(Beginning of PROVIDED INFORMATION)

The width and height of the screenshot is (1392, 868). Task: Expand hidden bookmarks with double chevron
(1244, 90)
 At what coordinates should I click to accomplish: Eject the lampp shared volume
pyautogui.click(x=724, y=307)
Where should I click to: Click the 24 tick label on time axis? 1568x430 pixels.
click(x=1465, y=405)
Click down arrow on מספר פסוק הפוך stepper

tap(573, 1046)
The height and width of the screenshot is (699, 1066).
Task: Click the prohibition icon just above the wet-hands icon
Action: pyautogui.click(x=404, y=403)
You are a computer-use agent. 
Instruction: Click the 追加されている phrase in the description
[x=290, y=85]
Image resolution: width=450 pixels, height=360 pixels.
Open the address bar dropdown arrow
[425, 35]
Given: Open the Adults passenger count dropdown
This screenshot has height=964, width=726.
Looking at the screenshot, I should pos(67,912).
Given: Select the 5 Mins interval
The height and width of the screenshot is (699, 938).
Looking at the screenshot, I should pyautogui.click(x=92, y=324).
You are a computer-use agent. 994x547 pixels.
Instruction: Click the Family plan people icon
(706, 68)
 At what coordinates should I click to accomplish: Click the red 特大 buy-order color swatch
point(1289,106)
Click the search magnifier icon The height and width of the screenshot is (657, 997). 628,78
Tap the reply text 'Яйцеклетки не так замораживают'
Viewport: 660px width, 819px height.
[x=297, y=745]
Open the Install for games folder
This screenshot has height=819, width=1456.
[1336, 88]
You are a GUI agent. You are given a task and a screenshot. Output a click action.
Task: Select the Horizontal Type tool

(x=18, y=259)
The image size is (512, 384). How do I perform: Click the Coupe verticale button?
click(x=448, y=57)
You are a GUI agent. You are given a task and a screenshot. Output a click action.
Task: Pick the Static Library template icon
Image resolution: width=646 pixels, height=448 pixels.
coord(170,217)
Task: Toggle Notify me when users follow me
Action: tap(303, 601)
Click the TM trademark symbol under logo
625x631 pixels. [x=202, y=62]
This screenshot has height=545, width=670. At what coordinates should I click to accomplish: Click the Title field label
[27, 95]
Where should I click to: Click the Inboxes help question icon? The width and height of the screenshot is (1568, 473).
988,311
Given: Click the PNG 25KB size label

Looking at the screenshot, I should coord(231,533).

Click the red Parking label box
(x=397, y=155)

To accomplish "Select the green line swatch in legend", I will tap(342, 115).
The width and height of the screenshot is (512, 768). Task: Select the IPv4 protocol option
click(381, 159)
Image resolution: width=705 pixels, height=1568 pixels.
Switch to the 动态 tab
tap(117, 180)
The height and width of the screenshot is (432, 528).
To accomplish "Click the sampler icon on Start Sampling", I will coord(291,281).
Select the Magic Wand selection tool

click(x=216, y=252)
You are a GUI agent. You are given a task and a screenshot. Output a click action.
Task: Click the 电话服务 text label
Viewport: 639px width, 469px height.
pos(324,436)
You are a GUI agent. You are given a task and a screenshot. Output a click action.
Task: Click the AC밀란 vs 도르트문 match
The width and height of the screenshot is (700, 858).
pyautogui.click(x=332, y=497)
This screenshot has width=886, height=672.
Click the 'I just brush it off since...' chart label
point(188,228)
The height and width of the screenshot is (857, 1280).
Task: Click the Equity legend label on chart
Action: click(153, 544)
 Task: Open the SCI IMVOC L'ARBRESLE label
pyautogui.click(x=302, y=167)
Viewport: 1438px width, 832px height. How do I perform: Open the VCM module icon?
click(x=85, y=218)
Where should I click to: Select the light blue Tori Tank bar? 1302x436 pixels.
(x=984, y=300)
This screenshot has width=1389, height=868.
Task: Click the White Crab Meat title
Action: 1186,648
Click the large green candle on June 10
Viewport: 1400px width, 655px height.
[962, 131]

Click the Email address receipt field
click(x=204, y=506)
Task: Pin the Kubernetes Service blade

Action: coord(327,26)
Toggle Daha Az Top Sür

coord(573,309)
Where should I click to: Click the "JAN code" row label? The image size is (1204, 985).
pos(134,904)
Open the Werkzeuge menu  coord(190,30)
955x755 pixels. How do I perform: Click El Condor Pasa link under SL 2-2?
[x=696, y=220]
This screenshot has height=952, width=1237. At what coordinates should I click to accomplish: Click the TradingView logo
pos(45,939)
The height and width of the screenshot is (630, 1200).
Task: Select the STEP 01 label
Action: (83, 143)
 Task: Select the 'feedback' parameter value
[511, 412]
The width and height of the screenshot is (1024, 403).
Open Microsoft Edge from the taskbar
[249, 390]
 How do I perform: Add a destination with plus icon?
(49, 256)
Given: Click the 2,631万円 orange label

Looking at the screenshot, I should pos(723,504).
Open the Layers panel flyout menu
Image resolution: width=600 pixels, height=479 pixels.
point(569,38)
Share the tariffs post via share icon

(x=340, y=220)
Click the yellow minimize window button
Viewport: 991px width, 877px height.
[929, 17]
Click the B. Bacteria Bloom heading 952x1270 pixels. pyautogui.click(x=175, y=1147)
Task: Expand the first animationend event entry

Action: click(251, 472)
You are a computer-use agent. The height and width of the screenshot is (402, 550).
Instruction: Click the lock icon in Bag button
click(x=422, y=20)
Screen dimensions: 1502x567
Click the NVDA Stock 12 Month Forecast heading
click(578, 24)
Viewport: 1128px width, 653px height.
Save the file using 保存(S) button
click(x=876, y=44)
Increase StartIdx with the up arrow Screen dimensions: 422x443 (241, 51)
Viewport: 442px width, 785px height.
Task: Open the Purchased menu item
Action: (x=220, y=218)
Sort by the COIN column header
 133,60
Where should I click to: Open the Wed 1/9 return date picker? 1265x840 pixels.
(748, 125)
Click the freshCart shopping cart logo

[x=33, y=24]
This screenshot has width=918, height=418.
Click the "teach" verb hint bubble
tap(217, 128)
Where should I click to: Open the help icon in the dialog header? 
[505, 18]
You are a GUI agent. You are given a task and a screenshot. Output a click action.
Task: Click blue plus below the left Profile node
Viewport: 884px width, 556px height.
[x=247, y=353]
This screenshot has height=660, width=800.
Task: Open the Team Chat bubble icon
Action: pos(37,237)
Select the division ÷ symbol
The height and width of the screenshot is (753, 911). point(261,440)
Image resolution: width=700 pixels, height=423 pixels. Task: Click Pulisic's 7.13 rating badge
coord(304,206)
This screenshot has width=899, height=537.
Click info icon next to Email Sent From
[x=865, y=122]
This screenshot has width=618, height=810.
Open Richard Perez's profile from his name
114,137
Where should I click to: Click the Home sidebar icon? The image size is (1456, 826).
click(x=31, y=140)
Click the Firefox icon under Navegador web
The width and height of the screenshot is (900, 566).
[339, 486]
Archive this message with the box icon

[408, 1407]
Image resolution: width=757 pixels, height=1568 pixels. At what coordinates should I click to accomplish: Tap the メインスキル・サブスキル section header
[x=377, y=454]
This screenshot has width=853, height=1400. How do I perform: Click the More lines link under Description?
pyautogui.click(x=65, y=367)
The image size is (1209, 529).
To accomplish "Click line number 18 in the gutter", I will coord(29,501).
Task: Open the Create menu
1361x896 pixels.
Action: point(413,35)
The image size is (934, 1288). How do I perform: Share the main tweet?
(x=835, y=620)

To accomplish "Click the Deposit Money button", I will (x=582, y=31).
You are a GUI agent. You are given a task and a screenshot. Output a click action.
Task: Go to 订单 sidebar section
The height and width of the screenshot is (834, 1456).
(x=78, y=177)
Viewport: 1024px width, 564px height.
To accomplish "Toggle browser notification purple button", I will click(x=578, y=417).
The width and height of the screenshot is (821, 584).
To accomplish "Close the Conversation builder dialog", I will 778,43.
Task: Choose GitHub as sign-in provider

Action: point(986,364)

(End of PROVIDED INFORMATION)

* **TASK OBJECTIVE**
Go through the records and copy all of them exactly.

* **SOLUTION FOR THIS TASK**
The width and height of the screenshot is (1392, 868). Task: Expand hidden bookmarks with double chevron
(1244, 90)
 At what coordinates should I click to accomplish: Eject the lampp shared volume
pyautogui.click(x=724, y=307)
Where should I click to: Click the 24 tick label on time axis? 1568x430 pixels.
click(x=1465, y=405)
Click down arrow on מספר פסוק הפוך stepper

tap(573, 1046)
The height and width of the screenshot is (699, 1066).
Task: Click the prohibition icon just above the wet-hands icon
Action: pyautogui.click(x=404, y=403)
You are a computer-use agent. 
Instruction: Click the 追加されている phrase in the description
[x=290, y=85]
Image resolution: width=450 pixels, height=360 pixels.
Open the address bar dropdown arrow
[425, 35]
Given: Open the Adults passenger count dropdown
This screenshot has height=964, width=726.
Looking at the screenshot, I should pos(67,912).
Given: Select the 5 Mins interval
The height and width of the screenshot is (699, 938).
Looking at the screenshot, I should pyautogui.click(x=92, y=324).
You are a computer-use agent. 994x547 pixels.
Instruction: Click the Family plan people icon
(706, 68)
 At what coordinates should I click to accomplish: Click the red 特大 buy-order color swatch
point(1289,106)
Click the search magnifier icon The height and width of the screenshot is (657, 997). 628,78
Tap the reply text 'Яйцеклетки не так замораживают'
Viewport: 660px width, 819px height.
[x=297, y=745]
Open the Install for games folder
This screenshot has height=819, width=1456.
[1336, 88]
You are a GUI agent. You are given a task and a screenshot. Output a click action.
Task: Select the Horizontal Type tool

(x=18, y=259)
The image size is (512, 384). How do I perform: Click the Coupe verticale button?
click(x=448, y=57)
You are a GUI agent. You are given a task and a screenshot. Output a click action.
Task: Pick the Static Library template icon
Image resolution: width=646 pixels, height=448 pixels.
coord(170,217)
Task: Toggle Notify me when users follow me
Action: tap(303, 601)
Click the TM trademark symbol under logo
625x631 pixels. [x=202, y=62]
This screenshot has height=545, width=670. At what coordinates should I click to accomplish: Click the Title field label
[27, 95]
Where should I click to: Click the Inboxes help question icon? The width and height of the screenshot is (1568, 473).
988,311
Given: Click the PNG 25KB size label

Looking at the screenshot, I should coord(231,533).

Click the red Parking label box
(x=397, y=155)

To accomplish "Select the green line swatch in legend", I will tap(342, 115).
The width and height of the screenshot is (512, 768). Task: Select the IPv4 protocol option
click(381, 159)
Image resolution: width=705 pixels, height=1568 pixels.
Switch to the 动态 tab
tap(117, 180)
The height and width of the screenshot is (432, 528).
To accomplish "Click the sampler icon on Start Sampling", I will coord(291,281).
Select the Magic Wand selection tool

click(x=216, y=252)
You are a GUI agent. You are given a task and a screenshot. Output a click action.
Task: Click the 电话服务 text label
Viewport: 639px width, 469px height.
pos(324,436)
You are a GUI agent. You are given a task and a screenshot. Output a click action.
Task: Click the AC밀란 vs 도르트문 match
The width and height of the screenshot is (700, 858).
pyautogui.click(x=332, y=497)
This screenshot has width=886, height=672.
Click the 'I just brush it off since...' chart label
point(188,228)
The height and width of the screenshot is (857, 1280).
Task: Click the Equity legend label on chart
Action: click(153, 544)
 Task: Open the SCI IMVOC L'ARBRESLE label
pyautogui.click(x=302, y=167)
Viewport: 1438px width, 832px height. How do I perform: Open the VCM module icon?
click(x=85, y=218)
Where should I click to: Select the light blue Tori Tank bar? 1302x436 pixels.
(x=984, y=300)
This screenshot has width=1389, height=868.
Task: Click the White Crab Meat title
Action: 1186,648
Click the large green candle on June 10
Viewport: 1400px width, 655px height.
[962, 131]

Click the Email address receipt field
click(x=204, y=506)
Task: Pin the Kubernetes Service blade

Action: coord(327,26)
Toggle Daha Az Top Sür

coord(573,309)
Where should I click to: Click the "JAN code" row label? The image size is (1204, 985).
pos(134,904)
Open the Werkzeuge menu  coord(190,30)
955x755 pixels. How do I perform: Click El Condor Pasa link under SL 2-2?
[x=696, y=220]
This screenshot has height=952, width=1237. At what coordinates should I click to accomplish: Click the TradingView logo
pos(45,939)
The height and width of the screenshot is (630, 1200).
Task: Select the STEP 01 label
Action: (83, 143)
 Task: Select the 'feedback' parameter value
[511, 412]
The width and height of the screenshot is (1024, 403).
Open Microsoft Edge from the taskbar
[249, 390]
 How do I perform: Add a destination with plus icon?
(49, 256)
Given: Click the 2,631万円 orange label

Looking at the screenshot, I should pos(723,504).
Open the Layers panel flyout menu
Image resolution: width=600 pixels, height=479 pixels.
point(569,38)
Share the tariffs post via share icon

(x=340, y=220)
Click the yellow minimize window button
Viewport: 991px width, 877px height.
[929, 17]
Click the B. Bacteria Bloom heading 952x1270 pixels. pyautogui.click(x=175, y=1147)
Task: Expand the first animationend event entry

Action: click(251, 472)
You are a computer-use agent. The height and width of the screenshot is (402, 550).
Instruction: Click the lock icon in Bag button
click(x=422, y=20)
Screen dimensions: 1502x567
Click the NVDA Stock 12 Month Forecast heading
click(578, 24)
Viewport: 1128px width, 653px height.
Save the file using 保存(S) button
click(x=876, y=44)
Increase StartIdx with the up arrow Screen dimensions: 422x443 (241, 51)
Viewport: 442px width, 785px height.
Task: Open the Purchased menu item
Action: (x=220, y=218)
Sort by the COIN column header
 133,60
Where should I click to: Open the Wed 1/9 return date picker? 1265x840 pixels.
(748, 125)
Click the freshCart shopping cart logo

[x=33, y=24]
This screenshot has width=918, height=418.
Click the "teach" verb hint bubble
tap(217, 128)
Where should I click to: Open the help icon in the dialog header? 
[505, 18]
You are a GUI agent. You are given a task and a screenshot. Output a click action.
Task: Click blue plus below the left Profile node
Viewport: 884px width, 556px height.
[x=247, y=353]
This screenshot has height=660, width=800.
Task: Open the Team Chat bubble icon
Action: pos(37,237)
Select the division ÷ symbol
The height and width of the screenshot is (753, 911). point(261,440)
Image resolution: width=700 pixels, height=423 pixels. Task: Click Pulisic's 7.13 rating badge
coord(304,206)
This screenshot has width=899, height=537.
Click info icon next to Email Sent From
[x=865, y=122]
This screenshot has width=618, height=810.
Open Richard Perez's profile from his name
114,137
Where should I click to: Click the Home sidebar icon? The image size is (1456, 826).
click(x=31, y=140)
Click the Firefox icon under Navegador web
The width and height of the screenshot is (900, 566).
[339, 486]
Archive this message with the box icon

[408, 1407]
Image resolution: width=757 pixels, height=1568 pixels. At what coordinates should I click to accomplish: Tap the メインスキル・サブスキル section header
[x=377, y=454]
This screenshot has width=853, height=1400. How do I perform: Click the More lines link under Description?
pyautogui.click(x=65, y=367)
The image size is (1209, 529).
To accomplish "Click line number 18 in the gutter", I will coord(29,501).
Task: Open the Create menu
1361x896 pixels.
Action: point(413,35)
The image size is (934, 1288). How do I perform: Share the main tweet?
(x=835, y=620)

To accomplish "Click the Deposit Money button", I will (x=582, y=31).
You are a GUI agent. You are given a task and a screenshot. Output a click action.
Task: Go to 订单 sidebar section
The height and width of the screenshot is (834, 1456).
(x=78, y=177)
Viewport: 1024px width, 564px height.
To accomplish "Toggle browser notification purple button", I will click(x=578, y=417).
The width and height of the screenshot is (821, 584).
To accomplish "Close the Conversation builder dialog", I will 778,43.
Task: Choose GitHub as sign-in provider

Action: point(986,364)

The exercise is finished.